Pesquisa da Unesp melhora estabilidade do açafrão da terra

Objetivo é uso como corante natural para gerar alimentos mais saudáveis

Unesp
Agricultura Orgânica

É fato quando dizem que a aceitação do produto alimentício está diretamente ligada à sua cor. Porém, a utilização excessiva de corantes artificiais está relacionada a alguns problemas de saúde, como alergias e distúrbios metabólicos, bem como ao impacto ambiental decorrente da síntese e uso indiscriminado de alguns desses compostos.

A utilização da microencapsulação, processo em que um ingrediente principal é revestido por uma pequena cápsula comestível, tem sido uma opção, então, aos produtores de alimentos que querem utilizar, por exemplo, alimentos com corantes naturais. É isso o que busca uma pesquisa da Unesp de São José do Rio Preto, iniciada em 2010, na qual a cúrcuma (ou açafrão da terra) - planta que possui agentes antioxidantes e propriedades funcionais importantes para nosso organismo - e seu principal componente, a curcumina, têm sido microencapsuladas para uso como corantes naturais.

A professora Vânia Regina Nicoletti Telis, coordenadora da pesquisa, explica que a técnica consiste em extrair a oleoresina da cúrcuma e criar pequenas cápsulas a partir dela. Segundo ela, esse procedimento, chamado de microencapsulação, aumenta a estabilidade do pigmento natural e a manutenção da cor dos alimentos nos quais é empregado, com a vantagem de favorecer a preservação de substâncias benéficas ao organismo.

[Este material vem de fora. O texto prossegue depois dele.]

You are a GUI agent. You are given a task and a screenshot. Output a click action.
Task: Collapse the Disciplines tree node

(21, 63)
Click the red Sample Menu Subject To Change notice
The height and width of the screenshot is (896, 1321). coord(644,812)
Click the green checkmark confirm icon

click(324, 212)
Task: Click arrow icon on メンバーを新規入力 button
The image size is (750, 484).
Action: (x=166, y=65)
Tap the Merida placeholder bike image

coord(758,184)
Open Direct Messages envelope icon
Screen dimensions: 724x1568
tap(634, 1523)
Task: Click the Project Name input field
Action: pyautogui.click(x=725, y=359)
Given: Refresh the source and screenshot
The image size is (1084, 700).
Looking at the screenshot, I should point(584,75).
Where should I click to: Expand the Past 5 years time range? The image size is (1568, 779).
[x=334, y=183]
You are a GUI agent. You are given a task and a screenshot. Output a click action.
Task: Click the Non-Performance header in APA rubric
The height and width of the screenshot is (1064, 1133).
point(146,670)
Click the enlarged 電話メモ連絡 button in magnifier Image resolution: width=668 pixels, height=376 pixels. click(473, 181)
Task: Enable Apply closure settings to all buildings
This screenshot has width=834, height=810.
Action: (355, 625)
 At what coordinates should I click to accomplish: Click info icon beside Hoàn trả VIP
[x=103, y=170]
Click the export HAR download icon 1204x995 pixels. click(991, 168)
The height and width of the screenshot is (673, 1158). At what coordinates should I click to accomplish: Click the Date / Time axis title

"Há muitos estudos sobre aromas e micronutrientes encapsulados, mas a utilização da microencapsulação de corantes é um campo pouco explorado, portanto tem um vasto mercado na indústria alimentícia e farmacêutica", acrescenta.

A cúrcuma já é bastante empregada como corante natural nos alimentos, porém ela possui limitações por ser insolúvel em fase aquosa e apresentar baixa estabilidade à luz, ao calor e à variação de pH.

"Com a microencapsulação, pretendemos encontrar alternativas para superar essas complicações, a fim de garantir a utilização da cúrcuma como corante natural nas grandes indústrias de alimentos", afirma.

Esse alimento, segundo Vânia, principalmente por conta da presença da curcumina, possui várias propriedades farmacológicas comprovadas, incluindo atividade anti-inflamatória, antimicrobiana e anticancerígena.

Em relação ao mercado, Vânia diz que a procura por soluções como essa tem aumentado muito por parte das indústrias, já que a utilização de corantes naturais agrega valor ao produto e ainda cria uma propaganda positiva sobre a mercadoria. "Trata-se de um fator importante no mundo atual, em que a busca por produtos considerados 'verdes' é cada vez maior", avalia.

Além de Vânia, estão envolvidos no estudo da microencapsulação de pigmentos a pós-doutoranda Cassia Roberta Malacrida, três alunos de doutorado, dois alunos de mestrado e três de iniciação científica do curso de Engenharia de Alimentos. Um dos alunos de doutorado estuda o encapsulamento do óleo de palma, que, além de possuir boas propriedades como corante, pode auxiliar no tratamento de diabetes.